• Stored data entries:

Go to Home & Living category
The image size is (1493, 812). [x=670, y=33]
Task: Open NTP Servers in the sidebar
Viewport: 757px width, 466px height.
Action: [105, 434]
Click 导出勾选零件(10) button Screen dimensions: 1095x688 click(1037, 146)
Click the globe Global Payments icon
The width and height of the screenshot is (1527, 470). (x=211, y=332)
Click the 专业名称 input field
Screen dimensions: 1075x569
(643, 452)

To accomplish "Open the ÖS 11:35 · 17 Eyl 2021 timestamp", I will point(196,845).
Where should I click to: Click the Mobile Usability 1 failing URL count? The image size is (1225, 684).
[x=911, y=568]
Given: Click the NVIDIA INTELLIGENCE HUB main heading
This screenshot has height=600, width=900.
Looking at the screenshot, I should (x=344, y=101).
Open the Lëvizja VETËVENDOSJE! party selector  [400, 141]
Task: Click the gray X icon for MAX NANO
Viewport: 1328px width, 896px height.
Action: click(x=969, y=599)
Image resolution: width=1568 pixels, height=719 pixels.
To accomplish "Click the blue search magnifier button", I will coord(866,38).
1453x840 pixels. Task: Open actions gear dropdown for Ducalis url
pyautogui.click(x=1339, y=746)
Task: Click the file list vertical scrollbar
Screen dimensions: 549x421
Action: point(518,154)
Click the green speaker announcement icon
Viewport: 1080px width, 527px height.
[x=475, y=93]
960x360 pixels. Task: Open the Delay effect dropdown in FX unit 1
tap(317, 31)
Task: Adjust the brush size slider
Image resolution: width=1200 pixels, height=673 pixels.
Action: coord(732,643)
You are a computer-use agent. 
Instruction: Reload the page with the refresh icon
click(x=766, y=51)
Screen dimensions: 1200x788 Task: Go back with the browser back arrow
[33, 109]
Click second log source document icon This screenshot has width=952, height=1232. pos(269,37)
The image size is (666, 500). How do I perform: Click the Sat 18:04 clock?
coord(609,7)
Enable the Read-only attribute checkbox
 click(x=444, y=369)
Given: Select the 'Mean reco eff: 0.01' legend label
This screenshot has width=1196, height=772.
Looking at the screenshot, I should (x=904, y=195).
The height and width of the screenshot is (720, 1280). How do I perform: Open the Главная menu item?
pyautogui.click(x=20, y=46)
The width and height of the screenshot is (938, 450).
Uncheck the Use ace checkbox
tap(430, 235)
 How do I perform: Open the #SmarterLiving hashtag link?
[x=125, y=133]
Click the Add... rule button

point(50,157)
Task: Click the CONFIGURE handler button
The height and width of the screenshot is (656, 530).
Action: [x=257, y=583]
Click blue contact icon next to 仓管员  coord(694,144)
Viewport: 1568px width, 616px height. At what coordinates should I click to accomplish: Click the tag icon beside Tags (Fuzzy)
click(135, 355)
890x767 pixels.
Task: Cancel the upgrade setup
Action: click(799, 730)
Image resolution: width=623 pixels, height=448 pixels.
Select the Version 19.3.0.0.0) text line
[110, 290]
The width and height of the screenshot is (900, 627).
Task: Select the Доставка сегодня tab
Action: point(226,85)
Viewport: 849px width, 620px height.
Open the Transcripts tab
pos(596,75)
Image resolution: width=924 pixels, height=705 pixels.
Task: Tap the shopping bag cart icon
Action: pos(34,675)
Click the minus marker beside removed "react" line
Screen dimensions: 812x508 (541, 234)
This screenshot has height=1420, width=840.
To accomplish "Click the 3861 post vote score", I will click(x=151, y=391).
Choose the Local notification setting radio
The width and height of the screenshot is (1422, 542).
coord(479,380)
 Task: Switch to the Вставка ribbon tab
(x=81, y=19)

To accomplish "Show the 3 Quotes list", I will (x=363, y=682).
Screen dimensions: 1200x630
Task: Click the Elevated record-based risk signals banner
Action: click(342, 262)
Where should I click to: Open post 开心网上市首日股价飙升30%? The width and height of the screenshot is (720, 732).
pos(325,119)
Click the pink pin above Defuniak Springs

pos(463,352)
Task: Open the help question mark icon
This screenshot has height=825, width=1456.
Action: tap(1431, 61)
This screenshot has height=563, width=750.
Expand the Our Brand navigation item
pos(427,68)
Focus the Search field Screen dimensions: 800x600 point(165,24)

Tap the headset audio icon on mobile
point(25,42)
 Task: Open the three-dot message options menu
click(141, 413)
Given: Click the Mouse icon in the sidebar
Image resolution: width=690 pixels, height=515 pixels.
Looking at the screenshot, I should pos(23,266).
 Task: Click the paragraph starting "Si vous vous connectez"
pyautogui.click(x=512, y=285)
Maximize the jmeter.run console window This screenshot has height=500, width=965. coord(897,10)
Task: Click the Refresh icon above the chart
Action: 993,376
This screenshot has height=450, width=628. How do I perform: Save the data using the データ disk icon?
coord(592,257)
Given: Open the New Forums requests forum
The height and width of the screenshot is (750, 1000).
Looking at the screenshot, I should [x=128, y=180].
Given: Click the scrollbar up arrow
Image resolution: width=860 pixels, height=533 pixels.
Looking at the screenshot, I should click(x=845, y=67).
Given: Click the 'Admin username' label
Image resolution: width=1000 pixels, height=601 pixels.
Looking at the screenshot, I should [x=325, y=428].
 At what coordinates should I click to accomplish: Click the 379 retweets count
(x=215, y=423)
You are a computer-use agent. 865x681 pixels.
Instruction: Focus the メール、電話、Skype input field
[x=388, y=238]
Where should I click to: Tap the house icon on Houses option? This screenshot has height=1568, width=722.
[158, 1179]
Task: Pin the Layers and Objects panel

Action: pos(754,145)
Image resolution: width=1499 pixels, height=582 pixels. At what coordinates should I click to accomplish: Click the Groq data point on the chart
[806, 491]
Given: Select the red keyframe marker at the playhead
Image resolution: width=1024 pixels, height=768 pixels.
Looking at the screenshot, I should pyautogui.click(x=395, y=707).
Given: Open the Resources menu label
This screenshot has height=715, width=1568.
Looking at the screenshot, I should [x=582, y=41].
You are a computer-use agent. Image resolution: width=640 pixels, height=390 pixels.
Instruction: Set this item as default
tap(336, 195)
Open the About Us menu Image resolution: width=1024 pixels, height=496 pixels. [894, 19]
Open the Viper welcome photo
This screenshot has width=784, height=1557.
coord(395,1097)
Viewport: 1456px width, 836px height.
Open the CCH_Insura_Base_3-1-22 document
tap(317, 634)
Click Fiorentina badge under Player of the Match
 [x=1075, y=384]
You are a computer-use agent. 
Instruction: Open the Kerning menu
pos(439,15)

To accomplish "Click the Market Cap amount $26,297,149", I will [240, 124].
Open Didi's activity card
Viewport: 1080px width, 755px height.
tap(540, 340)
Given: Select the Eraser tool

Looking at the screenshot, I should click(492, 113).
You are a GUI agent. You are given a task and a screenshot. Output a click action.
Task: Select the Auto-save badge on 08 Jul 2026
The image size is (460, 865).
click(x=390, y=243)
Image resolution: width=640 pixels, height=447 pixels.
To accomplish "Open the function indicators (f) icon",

• HOW TO COMPLETE THIS TASK: Set down the records again verbatim, so that each word stays as it is.

• ANSWER FOR THE TASK:
Go to Home & Living category
The image size is (1493, 812). [x=670, y=33]
Task: Open NTP Servers in the sidebar
Viewport: 757px width, 466px height.
Action: [105, 434]
Click 导出勾选零件(10) button Screen dimensions: 1095x688 click(1037, 146)
Click the globe Global Payments icon
The width and height of the screenshot is (1527, 470). (x=211, y=332)
Click the 专业名称 input field
Screen dimensions: 1075x569
(643, 452)

To accomplish "Open the ÖS 11:35 · 17 Eyl 2021 timestamp", I will point(196,845).
Where should I click to: Click the Mobile Usability 1 failing URL count? The image size is (1225, 684).
[x=911, y=568]
Given: Click the NVIDIA INTELLIGENCE HUB main heading
This screenshot has height=600, width=900.
Looking at the screenshot, I should (x=344, y=101).
Open the Lëvizja VETËVENDOSJE! party selector  [400, 141]
Task: Click the gray X icon for MAX NANO
Viewport: 1328px width, 896px height.
Action: click(x=969, y=599)
Image resolution: width=1568 pixels, height=719 pixels.
To accomplish "Click the blue search magnifier button", I will coord(866,38).
1453x840 pixels. Task: Open actions gear dropdown for Ducalis url
pyautogui.click(x=1339, y=746)
Task: Click the file list vertical scrollbar
Screen dimensions: 549x421
Action: point(518,154)
Click the green speaker announcement icon
Viewport: 1080px width, 527px height.
[x=475, y=93]
960x360 pixels. Task: Open the Delay effect dropdown in FX unit 1
tap(317, 31)
Task: Adjust the brush size slider
Image resolution: width=1200 pixels, height=673 pixels.
Action: coord(732,643)
You are a computer-use agent. 
Instruction: Reload the page with the refresh icon
click(x=766, y=51)
Screen dimensions: 1200x788 Task: Go back with the browser back arrow
[33, 109]
Click second log source document icon This screenshot has width=952, height=1232. pos(269,37)
The image size is (666, 500). How do I perform: Click the Sat 18:04 clock?
coord(609,7)
Enable the Read-only attribute checkbox
 click(x=444, y=369)
Given: Select the 'Mean reco eff: 0.01' legend label
This screenshot has width=1196, height=772.
Looking at the screenshot, I should (x=904, y=195).
The height and width of the screenshot is (720, 1280). How do I perform: Open the Главная menu item?
pyautogui.click(x=20, y=46)
The width and height of the screenshot is (938, 450).
Uncheck the Use ace checkbox
tap(430, 235)
 How do I perform: Open the #SmarterLiving hashtag link?
[x=125, y=133]
Click the Add... rule button

point(50,157)
Task: Click the CONFIGURE handler button
The height and width of the screenshot is (656, 530).
Action: [x=257, y=583]
Click blue contact icon next to 仓管员  coord(694,144)
Viewport: 1568px width, 616px height. At what coordinates should I click to accomplish: Click the tag icon beside Tags (Fuzzy)
click(135, 355)
890x767 pixels.
Task: Cancel the upgrade setup
Action: click(799, 730)
Image resolution: width=623 pixels, height=448 pixels.
Select the Version 19.3.0.0.0) text line
[110, 290]
The width and height of the screenshot is (900, 627).
Task: Select the Доставка сегодня tab
Action: point(226,85)
Viewport: 849px width, 620px height.
Open the Transcripts tab
pos(596,75)
Image resolution: width=924 pixels, height=705 pixels.
Task: Tap the shopping bag cart icon
Action: pos(34,675)
Click the minus marker beside removed "react" line
Screen dimensions: 812x508 (541, 234)
This screenshot has height=1420, width=840.
To accomplish "Click the 3861 post vote score", I will click(x=151, y=391).
Choose the Local notification setting radio
The width and height of the screenshot is (1422, 542).
coord(479,380)
 Task: Switch to the Вставка ribbon tab
(x=81, y=19)

To accomplish "Show the 3 Quotes list", I will (x=363, y=682).
Screen dimensions: 1200x630
Task: Click the Elevated record-based risk signals banner
Action: click(342, 262)
Where should I click to: Open post 开心网上市首日股价飙升30%? The width and height of the screenshot is (720, 732).
pos(325,119)
Click the pink pin above Defuniak Springs

pos(463,352)
Task: Open the help question mark icon
This screenshot has height=825, width=1456.
Action: tap(1431, 61)
This screenshot has height=563, width=750.
Expand the Our Brand navigation item
pos(427,68)
Focus the Search field Screen dimensions: 800x600 point(165,24)

Tap the headset audio icon on mobile
point(25,42)
 Task: Open the three-dot message options menu
click(141, 413)
Given: Click the Mouse icon in the sidebar
Image resolution: width=690 pixels, height=515 pixels.
Looking at the screenshot, I should pos(23,266).
 Task: Click the paragraph starting "Si vous vous connectez"
pyautogui.click(x=512, y=285)
Maximize the jmeter.run console window This screenshot has height=500, width=965. coord(897,10)
Task: Click the Refresh icon above the chart
Action: 993,376
This screenshot has height=450, width=628. How do I perform: Save the data using the データ disk icon?
coord(592,257)
Given: Open the New Forums requests forum
The height and width of the screenshot is (750, 1000).
Looking at the screenshot, I should [x=128, y=180].
Given: Click the scrollbar up arrow
Image resolution: width=860 pixels, height=533 pixels.
Looking at the screenshot, I should click(x=845, y=67).
Given: Click the 'Admin username' label
Image resolution: width=1000 pixels, height=601 pixels.
Looking at the screenshot, I should [x=325, y=428].
 At what coordinates should I click to accomplish: Click the 379 retweets count
(x=215, y=423)
You are a computer-use agent. 865x681 pixels.
Instruction: Focus the メール、電話、Skype input field
[x=388, y=238]
Where should I click to: Tap the house icon on Houses option? This screenshot has height=1568, width=722.
[158, 1179]
Task: Pin the Layers and Objects panel

Action: pos(754,145)
Image resolution: width=1499 pixels, height=582 pixels. At what coordinates should I click to accomplish: Click the Groq data point on the chart
[806, 491]
Given: Select the red keyframe marker at the playhead
Image resolution: width=1024 pixels, height=768 pixels.
Looking at the screenshot, I should pyautogui.click(x=395, y=707).
Given: Open the Resources menu label
This screenshot has height=715, width=1568.
Looking at the screenshot, I should [x=582, y=41].
You are a computer-use agent. Image resolution: width=640 pixels, height=390 pixels.
Instruction: Set this item as default
tap(336, 195)
Open the About Us menu Image resolution: width=1024 pixels, height=496 pixels. [894, 19]
Open the Viper welcome photo
This screenshot has width=784, height=1557.
coord(395,1097)
Viewport: 1456px width, 836px height.
Open the CCH_Insura_Base_3-1-22 document
tap(317, 634)
Click Fiorentina badge under Player of the Match
 [x=1075, y=384]
You are a computer-use agent. 
Instruction: Open the Kerning menu
pos(439,15)

To accomplish "Click the Market Cap amount $26,297,149", I will [240, 124].
Open Didi's activity card
Viewport: 1080px width, 755px height.
tap(540, 340)
Given: Select the Eraser tool

Looking at the screenshot, I should click(492, 113).
You are a GUI agent. You are given a task and a screenshot. Output a click action.
Task: Select the Auto-save badge on 08 Jul 2026
The image size is (460, 865).
click(x=390, y=243)
Image resolution: width=640 pixels, height=447 pixels.
To accomplish "Open the function indicators (f) icon",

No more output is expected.